THE CITY OF LONDON CORPORATION’s annual report into global financial centres has for the first time put New York joint-top alongside the capital – with a warning that the Square Mile’s competitive advantage is “at risk.”
According to the updating ranking compiled by the body which governs the City, London – which had come top outright in the previous three years of the report – will have to do more over the next few years to reassert its position.
While London did not perform worse in any of the categories, the capital’s score remained stagnant as global rivals caught up. New York’s score increased through high growth in tech investment, more deal making and increased levels of sustainable finance issuance.
Singapore meanwhile came third with its access to talent and its low-tax system giving it an advantage over other rivals.
“The UK remains one of the most open and global financial centres …But our competitive advantage is at risk,” Chris Hayward, policy chair at the City of London Corporation, said.
“A long-term plan to stimulate growth in the financial and professional services sector is needed,” Hayward continued.
The UK maintained its traditional strengths in foreign exchange trading and commercial insurance, helping the UK’s professional services sector to generate a £64bn trade surplus – the largest of any country globally.
The Corporation suggested “ongoing improvements to the regulatory environment” will make the UK a more attractive place to invest, referring to the Edinburgh reforms.
Hayward said “the Edinburgh Reforms are a great symbolism for what post Brexit UK can be. The City sees it, and the Solvency II reforms, as a good starting point, but we need a long-term strategy.”
The report highlighted a series of changes to help London secure its position as a major financial hub as part of its new Finance for Growth framework.
Finance for Growth will be a report led by industry experts which maps out a long term plan for what regulation and legislation needs to be put in place to allow the City “to once again lead”.
A particular focus is changing rules on listing to attract international companies to London. This has been a particularly prominent issue following ARM’s decision to list in New York.
Another challenge is to direct domestic investment into UK start-ups, such as by using defined contribution funds to support high-growth industries.
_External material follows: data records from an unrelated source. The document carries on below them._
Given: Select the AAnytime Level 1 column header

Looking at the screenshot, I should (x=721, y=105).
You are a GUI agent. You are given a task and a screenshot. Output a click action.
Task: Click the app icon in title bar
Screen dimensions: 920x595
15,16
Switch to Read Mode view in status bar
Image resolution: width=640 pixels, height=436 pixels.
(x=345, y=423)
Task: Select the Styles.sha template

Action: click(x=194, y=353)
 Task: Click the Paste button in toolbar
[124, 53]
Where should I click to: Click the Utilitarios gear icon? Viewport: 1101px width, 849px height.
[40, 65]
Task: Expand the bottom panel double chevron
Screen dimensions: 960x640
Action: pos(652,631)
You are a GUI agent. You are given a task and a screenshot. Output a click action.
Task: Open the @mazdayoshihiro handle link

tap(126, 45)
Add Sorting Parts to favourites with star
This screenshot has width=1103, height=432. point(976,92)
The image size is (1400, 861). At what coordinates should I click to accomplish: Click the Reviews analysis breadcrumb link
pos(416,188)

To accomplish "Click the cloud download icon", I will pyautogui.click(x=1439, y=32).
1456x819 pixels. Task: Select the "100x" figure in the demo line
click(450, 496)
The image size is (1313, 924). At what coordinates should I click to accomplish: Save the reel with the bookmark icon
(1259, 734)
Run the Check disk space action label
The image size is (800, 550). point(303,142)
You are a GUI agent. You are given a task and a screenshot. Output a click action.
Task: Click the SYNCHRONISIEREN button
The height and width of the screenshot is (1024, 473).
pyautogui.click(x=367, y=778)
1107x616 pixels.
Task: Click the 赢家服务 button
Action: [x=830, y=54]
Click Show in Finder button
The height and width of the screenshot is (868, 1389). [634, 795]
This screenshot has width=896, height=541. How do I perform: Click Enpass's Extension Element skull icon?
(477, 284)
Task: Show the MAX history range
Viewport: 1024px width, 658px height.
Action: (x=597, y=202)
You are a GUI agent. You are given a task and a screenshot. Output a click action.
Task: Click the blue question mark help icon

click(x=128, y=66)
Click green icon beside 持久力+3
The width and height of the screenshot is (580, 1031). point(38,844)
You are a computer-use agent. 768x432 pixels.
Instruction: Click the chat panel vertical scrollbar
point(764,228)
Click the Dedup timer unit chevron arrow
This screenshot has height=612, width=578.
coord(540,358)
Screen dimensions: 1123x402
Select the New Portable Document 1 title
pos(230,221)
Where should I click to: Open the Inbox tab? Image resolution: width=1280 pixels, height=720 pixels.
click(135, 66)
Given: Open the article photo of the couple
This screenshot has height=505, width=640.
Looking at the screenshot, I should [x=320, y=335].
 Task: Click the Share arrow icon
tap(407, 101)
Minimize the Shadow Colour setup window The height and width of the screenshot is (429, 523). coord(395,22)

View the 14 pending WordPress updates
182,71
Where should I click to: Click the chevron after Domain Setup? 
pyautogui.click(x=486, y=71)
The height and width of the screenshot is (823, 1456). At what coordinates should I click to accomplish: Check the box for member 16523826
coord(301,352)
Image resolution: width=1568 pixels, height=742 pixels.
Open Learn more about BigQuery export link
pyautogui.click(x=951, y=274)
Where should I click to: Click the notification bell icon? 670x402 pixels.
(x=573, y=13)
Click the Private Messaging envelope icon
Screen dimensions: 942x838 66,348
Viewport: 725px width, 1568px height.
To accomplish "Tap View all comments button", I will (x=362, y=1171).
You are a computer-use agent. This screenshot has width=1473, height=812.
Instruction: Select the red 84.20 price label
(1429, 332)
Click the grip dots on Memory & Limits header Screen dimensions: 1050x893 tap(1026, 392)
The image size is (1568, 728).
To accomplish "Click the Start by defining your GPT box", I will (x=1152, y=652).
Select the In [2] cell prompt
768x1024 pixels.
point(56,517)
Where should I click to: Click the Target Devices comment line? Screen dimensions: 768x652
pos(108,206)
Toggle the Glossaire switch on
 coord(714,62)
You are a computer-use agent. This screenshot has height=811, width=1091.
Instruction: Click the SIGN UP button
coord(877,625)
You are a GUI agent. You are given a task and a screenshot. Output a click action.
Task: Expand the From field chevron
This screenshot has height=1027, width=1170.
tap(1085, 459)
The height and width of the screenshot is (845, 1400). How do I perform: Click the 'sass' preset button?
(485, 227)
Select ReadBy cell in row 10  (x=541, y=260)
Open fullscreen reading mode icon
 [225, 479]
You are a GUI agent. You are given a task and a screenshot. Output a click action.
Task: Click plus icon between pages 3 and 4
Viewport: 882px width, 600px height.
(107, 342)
“Whilst the UK is home to a thriving tech and start-up scene many firms lack the funding needed to grow. This leads to firms looking for capital abroad particularly in the US,” Hayward said.
“Plugging the funding gap and looking at ways we can get firms to list in London must be a priority.”
Although London scored relatively well on the environmental factors, including the number of ESG funds and how widespread science based targets were, the report recommended increasing the UK’s green bond issuance. The US, France and Germany all outperformed the UK in green bond issuance.